Problem: Word for word, print all of the lines below.

[Supplied data]

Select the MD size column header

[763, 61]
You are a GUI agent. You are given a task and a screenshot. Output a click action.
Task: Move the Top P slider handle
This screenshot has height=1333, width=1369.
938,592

[/Supplied data]

Output below:
Select the MD size column header

[763, 61]
You are a GUI agent. You are given a task and a screenshot. Output a click action.
Task: Move the Top P slider handle
This screenshot has height=1333, width=1369.
938,592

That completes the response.